As the rental markets turns in many areas of the country, some small markets actually look ripe for new development. In search for that, we contacted New York-based Reis. The firm culled its apartment sector database for metros that have experienced low supply growth relative to the metros’ historical long-term averages. Here is a look at those three markets it says could be fertile for growth.
COLORADO SPRINGS, COLO.
Nestled at the base of Pike’s Peak Mountain, Colorado Springs holds promise for multifamily developers. The city, which frequently shows up on various lists of the best places to live in the country, enjoys military-fueled demand from five bases, including The Air Force Academy. “This town is heavily influenced by the military,” says Ken Greene, a senior vice president with Apartment Realty Advisors in Colorado Springs.
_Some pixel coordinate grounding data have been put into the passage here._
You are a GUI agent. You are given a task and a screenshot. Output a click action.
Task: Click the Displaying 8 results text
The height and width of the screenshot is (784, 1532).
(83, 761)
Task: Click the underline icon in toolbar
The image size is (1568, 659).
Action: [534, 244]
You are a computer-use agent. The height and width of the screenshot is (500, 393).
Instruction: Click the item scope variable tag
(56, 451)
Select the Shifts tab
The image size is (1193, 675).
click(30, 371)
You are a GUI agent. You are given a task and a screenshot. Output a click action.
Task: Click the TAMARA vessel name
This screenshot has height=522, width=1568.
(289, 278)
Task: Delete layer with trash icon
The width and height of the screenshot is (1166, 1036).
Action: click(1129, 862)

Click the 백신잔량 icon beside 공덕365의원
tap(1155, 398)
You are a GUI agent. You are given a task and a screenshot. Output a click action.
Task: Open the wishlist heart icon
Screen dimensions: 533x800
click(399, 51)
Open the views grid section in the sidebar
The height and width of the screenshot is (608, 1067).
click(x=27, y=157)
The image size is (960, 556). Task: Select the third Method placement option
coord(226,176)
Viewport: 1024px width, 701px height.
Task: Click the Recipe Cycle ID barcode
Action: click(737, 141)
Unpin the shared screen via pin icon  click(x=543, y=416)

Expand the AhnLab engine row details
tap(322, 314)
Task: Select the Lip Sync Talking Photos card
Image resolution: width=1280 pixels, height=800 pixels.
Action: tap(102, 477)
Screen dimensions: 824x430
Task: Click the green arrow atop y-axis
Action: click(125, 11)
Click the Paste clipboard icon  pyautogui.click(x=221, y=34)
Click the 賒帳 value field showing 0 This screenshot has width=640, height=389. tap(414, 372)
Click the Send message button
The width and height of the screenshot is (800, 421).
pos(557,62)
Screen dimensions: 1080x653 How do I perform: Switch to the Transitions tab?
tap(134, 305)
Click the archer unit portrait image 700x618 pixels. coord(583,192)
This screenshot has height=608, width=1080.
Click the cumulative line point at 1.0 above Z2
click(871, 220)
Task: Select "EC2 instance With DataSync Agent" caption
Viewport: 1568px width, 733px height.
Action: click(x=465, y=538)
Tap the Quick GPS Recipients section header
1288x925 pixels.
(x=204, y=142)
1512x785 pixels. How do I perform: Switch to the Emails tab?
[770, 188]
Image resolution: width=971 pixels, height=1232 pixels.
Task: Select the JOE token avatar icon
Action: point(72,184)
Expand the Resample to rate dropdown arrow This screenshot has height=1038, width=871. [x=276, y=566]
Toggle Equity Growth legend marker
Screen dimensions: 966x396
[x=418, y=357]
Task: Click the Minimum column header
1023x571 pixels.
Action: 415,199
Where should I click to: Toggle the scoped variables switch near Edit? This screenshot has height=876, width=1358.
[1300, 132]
The market has also seen a stunning lack of movement on the transactions front. Only seven properties have changed hands this year, and only one new property came online in the past two years, according to Greene. The market's vacancy rate is at 6.9 percent and will probably move down with a thin pipeline. The problem, however, is rents. Greene says they’re at $0.87 per square foot, but need to jump to $1.20 or $1.25 per square foot to make new construction work. Still, after a couple of years with no supply? The demand may well be there to make those numbers work.
Columbus has a lot going for it. To begin with, Ohio State—a massive university—is based there. It’s also the state capital and home to companies such as Battelle Memorial Institute, Limited Brands, Nationwide Insurance, and Owens Corning. This diversity has helped the city weather the recession relatively well. Now, it’s a place some people are looking to build. For instance, Columbus-based Nationwide Realty Investors has started construction on Flats on the Vine, a 232-unit building in the area’s arena district after the firm successfully opened Arena Crossing in 2002.
Nationwide Realty felt strong enough about the market that even the recession didn’t hamper its spirits. The vibrant arena district, which boasts jobs in the medical, insurance, and creative sectors, continues to add office space, says Melanie Mayo, manager of real estate equity for the company. “We have a long-range master plan for the arena district that includes office, entertainment, and housing,” she adds. “We made the decision during the downturn to go with this project based on success of Arena Crossing, which felt no blip.”
Louisville, the largest city in Kentucky, is probably best known for the Kentucky Derby and college sports. But it’s been a good place for rental operators, as well. The city is moving up the list of Carrollton, Texas-based M/PF Research's national market rankings.
“The city made it through the recession with minimal difficulties, partly because there’s been a big move over the past decade to refocus the economy on health care and tourism. Apartment occupancy is now back up to around 95 percent, having already recovered the slight loss that was seen a couple of years ago,” says Greg Willett, vice president of research and analysis at M/PF. “And rents are beginning to inch up, after only going flat—no losses—when occupancy hit its brief bump in the road. The metro seems positioned for a very solid performance over the near term.”